The coupling strength calculations indicate that the Air Traffic Management System and the Airspace Resource System exhibit the highest coupling intensity, reflecting the pronounced risk association arising from frequent interactions between controllers and flight crews. The next highest coupling is between the Air Traffic Management System and the Airspace User System, demonstrating a clear risk-propagation channel between controller decisions and actual user operations, though its intensity is slightly lower than that of the controller–resource coupling. In contrast, the coupling strength between the Airspace Resource System and the Airspace User System is the lowest, indicating relatively weaker risk-transmission pathways and a tendency toward localized coupling effects.
Notably, the sum of the above inter-stakeholder coupling strengths is 0.437, indicating that intra-stakeholder risk propagation occupies a dominant position within the network. This characteristic reflects that risk transmission among nodes within the Air Traffic Management, Airspace Resource, and Airspace User systems occurs more frequently; however, the systemic impact of cross-stakeholder risk propagation is greater and thus warrants particular attention. In particular, since the Air Traffic Management System occupies a bridging and hub position within the overall network structure, any risk event occurring within this system will not only be rapidly transmitted to the Airspace Resource System but may also further propagate to the Airspace User System, thereby generating cross-stakeholder risk coupling effects.

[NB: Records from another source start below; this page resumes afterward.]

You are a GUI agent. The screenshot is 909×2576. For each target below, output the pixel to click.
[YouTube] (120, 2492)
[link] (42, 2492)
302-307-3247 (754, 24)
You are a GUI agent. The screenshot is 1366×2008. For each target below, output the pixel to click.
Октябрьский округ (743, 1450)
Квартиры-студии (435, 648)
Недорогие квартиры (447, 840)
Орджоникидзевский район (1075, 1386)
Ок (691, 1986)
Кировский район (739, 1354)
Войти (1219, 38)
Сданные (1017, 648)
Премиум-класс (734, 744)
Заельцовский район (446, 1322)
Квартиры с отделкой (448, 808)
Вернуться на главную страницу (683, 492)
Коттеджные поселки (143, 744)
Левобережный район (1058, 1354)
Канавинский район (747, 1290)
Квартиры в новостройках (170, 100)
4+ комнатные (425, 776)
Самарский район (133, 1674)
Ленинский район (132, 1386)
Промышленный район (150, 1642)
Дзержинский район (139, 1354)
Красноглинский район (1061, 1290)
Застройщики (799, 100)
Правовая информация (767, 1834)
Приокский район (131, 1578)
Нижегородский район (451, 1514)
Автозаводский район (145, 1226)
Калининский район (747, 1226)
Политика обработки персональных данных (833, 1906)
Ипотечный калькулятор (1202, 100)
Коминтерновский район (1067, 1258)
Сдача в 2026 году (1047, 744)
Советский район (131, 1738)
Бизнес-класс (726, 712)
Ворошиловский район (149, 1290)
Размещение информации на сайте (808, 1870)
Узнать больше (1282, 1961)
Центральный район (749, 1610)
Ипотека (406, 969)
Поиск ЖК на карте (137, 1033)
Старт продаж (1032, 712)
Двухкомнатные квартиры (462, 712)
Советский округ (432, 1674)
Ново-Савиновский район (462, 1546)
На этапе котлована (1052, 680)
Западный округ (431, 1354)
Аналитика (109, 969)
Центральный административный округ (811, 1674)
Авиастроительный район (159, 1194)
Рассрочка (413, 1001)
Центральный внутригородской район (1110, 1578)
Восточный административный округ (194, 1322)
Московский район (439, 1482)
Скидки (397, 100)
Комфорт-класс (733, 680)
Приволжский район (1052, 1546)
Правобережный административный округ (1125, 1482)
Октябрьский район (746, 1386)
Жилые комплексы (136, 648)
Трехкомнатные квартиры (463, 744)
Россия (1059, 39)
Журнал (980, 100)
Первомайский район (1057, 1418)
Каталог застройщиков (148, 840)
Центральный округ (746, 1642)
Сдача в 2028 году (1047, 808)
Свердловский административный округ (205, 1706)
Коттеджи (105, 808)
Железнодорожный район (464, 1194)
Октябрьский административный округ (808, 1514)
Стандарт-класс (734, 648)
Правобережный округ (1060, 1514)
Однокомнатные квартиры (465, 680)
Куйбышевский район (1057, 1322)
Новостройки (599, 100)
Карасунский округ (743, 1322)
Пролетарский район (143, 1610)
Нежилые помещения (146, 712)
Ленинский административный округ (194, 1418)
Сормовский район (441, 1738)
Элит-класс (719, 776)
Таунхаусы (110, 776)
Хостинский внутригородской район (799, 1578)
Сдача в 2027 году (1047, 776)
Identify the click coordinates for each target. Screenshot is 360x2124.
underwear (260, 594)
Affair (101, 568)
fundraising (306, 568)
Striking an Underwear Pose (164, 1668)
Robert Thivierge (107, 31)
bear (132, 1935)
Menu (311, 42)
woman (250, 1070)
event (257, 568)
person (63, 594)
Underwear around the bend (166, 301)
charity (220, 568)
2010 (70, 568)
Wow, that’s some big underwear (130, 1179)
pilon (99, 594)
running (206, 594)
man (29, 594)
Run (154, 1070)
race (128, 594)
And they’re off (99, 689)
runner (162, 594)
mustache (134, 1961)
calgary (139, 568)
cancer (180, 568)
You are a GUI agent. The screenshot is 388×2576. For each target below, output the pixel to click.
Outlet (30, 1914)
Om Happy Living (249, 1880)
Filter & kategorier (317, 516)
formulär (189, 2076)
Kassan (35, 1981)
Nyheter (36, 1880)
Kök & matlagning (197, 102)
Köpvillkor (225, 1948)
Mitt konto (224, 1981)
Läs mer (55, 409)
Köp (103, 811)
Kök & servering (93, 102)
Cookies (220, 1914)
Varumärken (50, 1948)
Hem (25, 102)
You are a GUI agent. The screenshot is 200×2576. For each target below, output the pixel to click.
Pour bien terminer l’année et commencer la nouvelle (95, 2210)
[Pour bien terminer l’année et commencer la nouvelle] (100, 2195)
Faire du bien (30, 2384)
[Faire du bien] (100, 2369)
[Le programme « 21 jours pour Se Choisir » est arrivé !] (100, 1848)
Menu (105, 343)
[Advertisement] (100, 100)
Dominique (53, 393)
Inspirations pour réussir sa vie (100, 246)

Through the analysis of inter-stakeholder coupling relationships, the core position and bridging role of the Air Traffic Management System within the overall network are further revealed. The high coupling between controller-system nodes and nodes of other stakeholders indicates that, once a critical node in the Air Traffic Management System experiences a risk event, it may rapidly trigger risk diffusion and systemic cascading effects. In contrast, although the coupling intensity between the Airspace Resource System and the Airspace User System is lower, risk events within these systems often lead to the gradual accumulation of localized regional risks, which also need to be addressed within long-term governance strategies. These network patterns not only characterize the abstract structure of unsafe-event interactions but also offer operational implications for airspace safety management, including the identification of key monitoring points, the prioritization of cross-stakeholder coordination, and the design of rapid-response mechanisms.

4. Discussion

The constructed multi-stakeholder coupling network of airspace unsafe events and its risk evaluation results clearly elucidate the risk characteristics of airspace system operations. By integrating the Controller, Crew, and User stakeholder categories into a unified network model, it is revealed that airspace safety risks exhibit pronounced heterogeneity and hub concentration. The majority of unsafe events have medium-to-high risk levels, with only a very small proportion classified as extremely high risk. This implies that, while the overall safety posture is relatively stable, the distribution’s tail contains a few high-risk events that form risk peaks. These high-risk events typically involve complex cross-stakeholder couplings, demonstrating significant hazard amplification through multi-stakeholder interactions.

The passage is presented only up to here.